In today’s digital era, there is a growing demand for human behavior recognition across diverse domains including security [1], healthcare [2], virtual reality [3], transportation [4], and beyond. Human skeleton behavior recognition, a vital area within computer vision and pattern recognition, seeks to identify various actions or behaviors performed by individuals by analyzing the motion patterns of key points on the human body. However, achieving precise human skeleton behavior recognition remains challenging due to the intricate and varied nature of human skeleton data, as well as the complexities involved in understanding action semantics.

Traditional methods for human skeleton behavior recognition typically rely on handcrafted feature extractors and classifiers, which are limited by the expressiveness and generalization ability of the features. In recent years, with advancements in deep learning techniques, skeleton-based approaches [5,6,7] have emerged, leveraging graph convolutional models to represent the spatiotemporal features of skeleton joints and bones. Graph convolutional networks (GCNs) effectively exploit spatial and temporal relationships among human joints, thereby enhancing the feature representation capability of skeleton data. However, skeleton-based methods face constraints due to the absence of texture and appearance features. In datasets like NTU RGB + D 60 [8], where there are pairs of actions with similar skeletal motions such as “writing” and “typing”, “reading” and “writing”, or “putting on shoes” and “taking off shoes”, distinguishing between them using skeleton-based methods becomes challenging.

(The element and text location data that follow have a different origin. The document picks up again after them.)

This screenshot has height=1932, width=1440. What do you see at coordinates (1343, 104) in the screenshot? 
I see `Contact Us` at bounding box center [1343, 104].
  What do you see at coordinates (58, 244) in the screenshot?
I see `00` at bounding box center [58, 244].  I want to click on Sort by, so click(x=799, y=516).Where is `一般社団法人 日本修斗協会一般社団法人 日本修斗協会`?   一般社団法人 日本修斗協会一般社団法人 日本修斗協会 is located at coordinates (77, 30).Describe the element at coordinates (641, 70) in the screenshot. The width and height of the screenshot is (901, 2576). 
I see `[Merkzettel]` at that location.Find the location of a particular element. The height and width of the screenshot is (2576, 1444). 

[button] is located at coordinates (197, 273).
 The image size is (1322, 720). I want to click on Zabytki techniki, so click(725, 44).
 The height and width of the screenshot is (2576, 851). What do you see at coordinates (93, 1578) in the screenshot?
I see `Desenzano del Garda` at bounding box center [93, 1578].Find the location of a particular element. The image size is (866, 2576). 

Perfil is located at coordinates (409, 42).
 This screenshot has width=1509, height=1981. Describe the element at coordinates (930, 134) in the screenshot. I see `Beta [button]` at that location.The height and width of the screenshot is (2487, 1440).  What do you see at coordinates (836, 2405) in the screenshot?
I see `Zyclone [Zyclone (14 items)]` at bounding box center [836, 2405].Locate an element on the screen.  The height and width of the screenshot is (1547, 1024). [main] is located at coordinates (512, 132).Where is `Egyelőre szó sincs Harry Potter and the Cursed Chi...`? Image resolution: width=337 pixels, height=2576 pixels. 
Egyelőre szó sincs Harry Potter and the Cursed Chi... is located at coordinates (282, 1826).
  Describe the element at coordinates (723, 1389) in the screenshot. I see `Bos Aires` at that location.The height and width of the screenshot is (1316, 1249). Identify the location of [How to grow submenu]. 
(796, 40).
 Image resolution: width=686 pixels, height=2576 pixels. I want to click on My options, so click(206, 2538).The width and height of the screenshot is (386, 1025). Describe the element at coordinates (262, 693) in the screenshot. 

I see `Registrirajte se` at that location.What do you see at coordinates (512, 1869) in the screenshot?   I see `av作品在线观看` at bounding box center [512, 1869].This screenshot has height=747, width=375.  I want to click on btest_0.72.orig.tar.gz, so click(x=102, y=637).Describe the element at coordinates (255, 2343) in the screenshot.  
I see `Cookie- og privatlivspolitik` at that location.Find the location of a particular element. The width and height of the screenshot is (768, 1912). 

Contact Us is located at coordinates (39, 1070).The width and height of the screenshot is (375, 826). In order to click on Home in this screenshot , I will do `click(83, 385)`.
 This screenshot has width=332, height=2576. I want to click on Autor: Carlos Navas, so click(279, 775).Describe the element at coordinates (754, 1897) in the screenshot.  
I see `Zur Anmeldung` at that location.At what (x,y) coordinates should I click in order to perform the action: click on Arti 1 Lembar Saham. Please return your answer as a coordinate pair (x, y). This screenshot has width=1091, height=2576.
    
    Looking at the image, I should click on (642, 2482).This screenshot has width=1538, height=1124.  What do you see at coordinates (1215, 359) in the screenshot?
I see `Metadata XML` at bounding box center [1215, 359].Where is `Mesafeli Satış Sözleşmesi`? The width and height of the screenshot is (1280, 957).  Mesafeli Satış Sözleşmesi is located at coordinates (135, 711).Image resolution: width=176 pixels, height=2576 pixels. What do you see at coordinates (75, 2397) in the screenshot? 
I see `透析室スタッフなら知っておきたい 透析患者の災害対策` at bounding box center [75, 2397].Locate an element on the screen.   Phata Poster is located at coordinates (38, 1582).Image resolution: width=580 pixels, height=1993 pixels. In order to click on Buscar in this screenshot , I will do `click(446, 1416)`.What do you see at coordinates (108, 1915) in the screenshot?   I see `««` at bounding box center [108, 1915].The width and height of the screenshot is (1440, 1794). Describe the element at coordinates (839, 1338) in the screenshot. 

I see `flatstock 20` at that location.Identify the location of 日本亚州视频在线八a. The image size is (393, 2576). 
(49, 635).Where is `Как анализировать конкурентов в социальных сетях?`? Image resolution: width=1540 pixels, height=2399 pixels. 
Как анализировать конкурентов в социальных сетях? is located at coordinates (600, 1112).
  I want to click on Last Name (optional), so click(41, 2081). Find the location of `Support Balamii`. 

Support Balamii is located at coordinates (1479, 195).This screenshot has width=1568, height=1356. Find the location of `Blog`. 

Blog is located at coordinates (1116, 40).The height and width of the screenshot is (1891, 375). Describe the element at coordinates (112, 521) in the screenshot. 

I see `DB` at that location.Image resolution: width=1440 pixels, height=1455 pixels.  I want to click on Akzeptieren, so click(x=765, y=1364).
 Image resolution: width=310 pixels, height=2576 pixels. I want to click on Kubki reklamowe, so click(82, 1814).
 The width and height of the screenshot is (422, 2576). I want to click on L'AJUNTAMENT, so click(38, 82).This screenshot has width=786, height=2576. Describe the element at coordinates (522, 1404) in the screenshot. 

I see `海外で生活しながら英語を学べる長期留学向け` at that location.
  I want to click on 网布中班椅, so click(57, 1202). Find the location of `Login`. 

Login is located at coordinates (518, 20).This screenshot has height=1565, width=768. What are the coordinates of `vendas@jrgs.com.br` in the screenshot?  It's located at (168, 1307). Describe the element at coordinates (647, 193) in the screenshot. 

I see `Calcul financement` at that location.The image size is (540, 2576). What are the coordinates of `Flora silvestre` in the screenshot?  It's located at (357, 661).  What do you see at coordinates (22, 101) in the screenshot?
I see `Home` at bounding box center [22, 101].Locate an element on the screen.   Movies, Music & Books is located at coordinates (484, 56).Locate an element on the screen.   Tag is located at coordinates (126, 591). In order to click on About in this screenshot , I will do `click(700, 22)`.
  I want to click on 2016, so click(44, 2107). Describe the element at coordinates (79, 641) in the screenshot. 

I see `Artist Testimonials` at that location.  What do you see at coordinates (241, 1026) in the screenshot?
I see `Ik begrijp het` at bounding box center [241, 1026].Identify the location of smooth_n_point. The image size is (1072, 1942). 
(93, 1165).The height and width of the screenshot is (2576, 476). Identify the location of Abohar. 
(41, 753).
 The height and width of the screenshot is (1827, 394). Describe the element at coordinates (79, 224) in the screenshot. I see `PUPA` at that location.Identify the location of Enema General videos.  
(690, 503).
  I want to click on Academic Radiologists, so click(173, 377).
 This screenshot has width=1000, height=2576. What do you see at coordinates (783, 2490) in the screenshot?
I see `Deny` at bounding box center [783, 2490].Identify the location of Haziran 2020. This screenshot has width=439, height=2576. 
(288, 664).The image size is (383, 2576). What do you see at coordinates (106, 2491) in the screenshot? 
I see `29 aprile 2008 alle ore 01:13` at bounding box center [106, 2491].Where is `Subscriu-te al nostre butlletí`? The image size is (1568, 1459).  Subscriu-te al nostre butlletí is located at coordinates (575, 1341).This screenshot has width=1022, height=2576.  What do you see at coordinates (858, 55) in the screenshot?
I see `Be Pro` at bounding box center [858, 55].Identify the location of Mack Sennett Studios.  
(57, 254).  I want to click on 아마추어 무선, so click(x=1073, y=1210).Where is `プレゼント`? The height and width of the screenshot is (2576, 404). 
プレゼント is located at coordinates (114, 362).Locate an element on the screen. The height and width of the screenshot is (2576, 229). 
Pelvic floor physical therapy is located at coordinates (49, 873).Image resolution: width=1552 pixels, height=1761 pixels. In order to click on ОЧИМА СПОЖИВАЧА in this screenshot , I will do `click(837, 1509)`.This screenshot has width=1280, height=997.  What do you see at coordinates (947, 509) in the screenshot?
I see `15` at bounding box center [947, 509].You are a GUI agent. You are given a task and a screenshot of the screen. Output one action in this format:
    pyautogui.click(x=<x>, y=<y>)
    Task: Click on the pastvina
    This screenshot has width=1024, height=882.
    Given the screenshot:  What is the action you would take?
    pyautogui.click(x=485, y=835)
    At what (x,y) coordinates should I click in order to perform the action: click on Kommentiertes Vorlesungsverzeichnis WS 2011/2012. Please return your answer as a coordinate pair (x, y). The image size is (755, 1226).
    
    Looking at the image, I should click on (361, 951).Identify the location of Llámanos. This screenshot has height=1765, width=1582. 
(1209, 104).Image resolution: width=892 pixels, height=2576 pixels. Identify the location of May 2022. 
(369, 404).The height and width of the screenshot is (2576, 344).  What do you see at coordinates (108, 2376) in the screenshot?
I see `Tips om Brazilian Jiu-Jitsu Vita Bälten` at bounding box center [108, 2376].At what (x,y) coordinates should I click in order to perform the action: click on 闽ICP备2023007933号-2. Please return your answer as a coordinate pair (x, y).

Most skeleton-based action recognition networks typically focus on extracting features such as joints, bones, and velocities from samples, because these features are crucial for capturing the fundamental motion patterns and dynamic characteristics of actions. However, these networks often overlook the semantic relationships of actions, which also contain rich information. For example, when identifying actions like “drinking water” and “eating”, although they may exhibit similarities in joint and skeletal movements, their primary differences may lie in hand gestures, such as picking up a cup or using utensils. This semantic information can better reveal the differences between them, thus helping the model to more accurately discriminate between actions. Therefore, effectively leveraging semantic information has the potential to significantly improve the recognition performance of the model.

Contributions

This paper introduces a semantics-assisted training graph convolution network (SAT-GCN), which utilizes a text encoder to extract textual descriptions from action categories for supervising the training of the skeleton model. Initially, the features output by the skeleton encoder are divided into four parts and contrastively learned with the corresponding textual features generated by the text encoder. The resulting contrastive loss guides the overall network training. To achieve this, a novel loss function is designed for the training phase of the network. In the testing phase, only the loss of the skeleton model is considered, excluding the contrastive loss between the skeleton and text features from the computation. Furthermore, recognizing similar actions remains a challenging problem for skeleton-based action recognition networks. Some similar actions exhibit subtle differences in the joint coordinate motion trajectories in each frame, which increases the difficulty of recognition for the model. Traditional features like joints, bones, and velocities struggle to effectively distinguish between these similar actions. Therefore, angle features, representing high-order features, are incorporated into the skeleton model input to aid in the classification of similar actions. Moreover, a multi-feature skeleton encoder is designed to extract information separately from joints, bones, velocities, and angles, followed by feature fusion. The fused features are then passed through three graph convolution blocks before being fed into fully connected layers for classification. Additionally, a spatiotemporal attention module is introduced into each graph convolution block to enable the model to focus more on key information in the spatiotemporal region, thereby further enhancing the recognition accuracy of the network. Finally, the proposed model is evaluated against state-of-the-art methods using three skeleton-based action recognition datasets NTU RGB + D 60 [8], NTU RGB + D 120 [9], and NW-UCLA [10]. The main contributions of this paper are summarized as follows:

By incorporating semantic information generated by large-scale language models, our approach offers a more comprehensive and enriched feature representation for action recognition tasks.
We propose a multi-feature skeleton encoder that integrates four input branches in the early stages of the model, followed by the application of spatiotemporal graph convolution modules to extract fused features. This architecture not only preserves rich input features but also significantly reduces the complexity of the model with fewer parameters, making it easier to train.
Extensive experiments conducted on three large-scale datasets, NTU RGB + D 60, NTU RGB + D 120, and Northwestern-UCLA, validate the effectiveness of our model.

2. Related Works

The graph neural network (GNN) [11,12,13,14,15] constitutes a class of deep learning models designed for processing graph data, and has emerged as a focal point of research across various domains including computer vision, natural language processing, and recommendation systems. The GNN manifests in various forms, such as the graph convolutional network (GCN) [11], the graph attention network (GAT) [12], and the graph autoencoder (GAE) [13], among others. GCN [11], akin to CNN, demonstrates robust feature learning capabilities, primarily focusing on extracting spatial features from topological graphs. However, owing to the dynamic nature of graph structures and the intricacies of frequency domain processing, the traditional GCN often encounters challenges in directly handling dynamic graphs. As a result, the spatial domain-based GCN is typically better suited for action recognition tasks [16,17,18,19].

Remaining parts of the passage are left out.